The local pigment environment — the architecture of the pigmented cells or their pH — also affects how pigments are perceived from outside the flower, evidence suggests.
For example, the rose cultivar Rhapsody in Blue changes from red-purple to bluish-purple with age. This shift in hue results from the accumulation of anthocyanins in petal cells. Similarly, in 2007 Glover and her colleagues reported in Arthropod-Plant Interactions that a mutation altering the surface cells of a snapdragon’s petals shifted light’s path within the pigment cells, making them appear pink rather than purple. And in more alkaline conditions, pigments in some red or pink flowers become blue.
Recent work also implicates metals in the path to the blues. In 2005 Japanese scientists reported that iron, magnesium and calcium work together with the plant compounds anthocyanin and flavone to produce the blue of cornflowers. Another group in Japan has shown that the sky blue of Himalayan poppies, Meconopsis, results from the bonding of iron and magnesium to an anthocyanin and a flavenol. The blue of the dayflower, Commelina, comes from a complex formed by magnesium, anthocyanin and flavone, a team reported last year. And the blue hue of hydrangeas is due in part to the buildup of aluminum in the sepals. The metal is less available in more alkaline conditions, so for pinker flowers gardeners can add lime, which is highly alkaline, to the soil.

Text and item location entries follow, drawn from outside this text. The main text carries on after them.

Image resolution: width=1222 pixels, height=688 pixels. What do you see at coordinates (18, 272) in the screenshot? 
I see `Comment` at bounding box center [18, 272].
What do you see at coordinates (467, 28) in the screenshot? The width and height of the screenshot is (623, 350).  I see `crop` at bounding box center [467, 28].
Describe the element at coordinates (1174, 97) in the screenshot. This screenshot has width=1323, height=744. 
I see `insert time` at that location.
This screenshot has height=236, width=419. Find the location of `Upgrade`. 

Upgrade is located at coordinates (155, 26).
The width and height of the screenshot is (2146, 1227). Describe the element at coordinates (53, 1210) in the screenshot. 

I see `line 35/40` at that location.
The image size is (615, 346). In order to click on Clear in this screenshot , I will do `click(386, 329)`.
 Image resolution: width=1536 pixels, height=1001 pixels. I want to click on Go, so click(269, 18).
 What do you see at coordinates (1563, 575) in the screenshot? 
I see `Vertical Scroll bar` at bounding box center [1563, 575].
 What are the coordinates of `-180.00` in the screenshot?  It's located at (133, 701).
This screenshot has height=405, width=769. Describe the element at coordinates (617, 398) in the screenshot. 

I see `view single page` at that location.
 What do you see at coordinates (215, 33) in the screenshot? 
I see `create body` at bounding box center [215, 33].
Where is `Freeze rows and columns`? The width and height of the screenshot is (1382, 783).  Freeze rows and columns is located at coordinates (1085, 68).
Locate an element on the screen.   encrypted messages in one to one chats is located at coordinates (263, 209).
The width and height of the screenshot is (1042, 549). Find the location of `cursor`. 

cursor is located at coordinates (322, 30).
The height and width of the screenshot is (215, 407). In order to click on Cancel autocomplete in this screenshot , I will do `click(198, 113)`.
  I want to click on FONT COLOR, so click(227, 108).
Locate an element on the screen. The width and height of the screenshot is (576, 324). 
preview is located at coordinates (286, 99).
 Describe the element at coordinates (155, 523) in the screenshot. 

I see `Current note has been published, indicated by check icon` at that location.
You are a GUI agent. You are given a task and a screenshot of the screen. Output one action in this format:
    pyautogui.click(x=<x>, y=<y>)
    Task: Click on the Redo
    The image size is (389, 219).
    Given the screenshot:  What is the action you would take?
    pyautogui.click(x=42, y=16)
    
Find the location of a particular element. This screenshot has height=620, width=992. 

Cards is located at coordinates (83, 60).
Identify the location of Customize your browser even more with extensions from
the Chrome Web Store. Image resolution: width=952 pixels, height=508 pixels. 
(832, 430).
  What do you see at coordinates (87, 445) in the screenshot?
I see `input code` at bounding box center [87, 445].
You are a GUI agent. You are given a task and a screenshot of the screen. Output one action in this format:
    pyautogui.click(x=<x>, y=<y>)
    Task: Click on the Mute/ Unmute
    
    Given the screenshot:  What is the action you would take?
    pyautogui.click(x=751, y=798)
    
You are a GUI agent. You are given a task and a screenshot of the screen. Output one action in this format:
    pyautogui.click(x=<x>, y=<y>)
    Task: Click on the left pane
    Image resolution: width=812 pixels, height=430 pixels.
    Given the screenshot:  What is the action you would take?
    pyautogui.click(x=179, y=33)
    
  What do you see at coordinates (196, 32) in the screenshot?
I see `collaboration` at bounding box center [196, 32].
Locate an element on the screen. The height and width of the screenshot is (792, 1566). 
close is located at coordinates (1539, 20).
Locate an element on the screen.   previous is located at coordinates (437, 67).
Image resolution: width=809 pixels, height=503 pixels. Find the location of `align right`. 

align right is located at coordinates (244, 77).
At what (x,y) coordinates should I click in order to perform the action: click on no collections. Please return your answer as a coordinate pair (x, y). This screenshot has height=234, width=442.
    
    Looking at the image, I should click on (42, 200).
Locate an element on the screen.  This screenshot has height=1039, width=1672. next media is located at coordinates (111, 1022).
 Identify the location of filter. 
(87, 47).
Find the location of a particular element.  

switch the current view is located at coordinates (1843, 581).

Advances in understanding flower color will undoubtedly continue to emerge — the market for ornamental plants and cut flowers totals over $70 billion annually in sales, and the generation of new colors is a hot area of research for the industry. New fragrances — not only from flowers, but also leaves (such as new varieties of sweet basil) — are also being explored, and some of the investigated compounds hold promise as potential new drugs. As scientists come closer to deconstructing flowers, they will undoubtedly get better at constructing them as well. But nature’s got a good lead — one that will be hard to beat.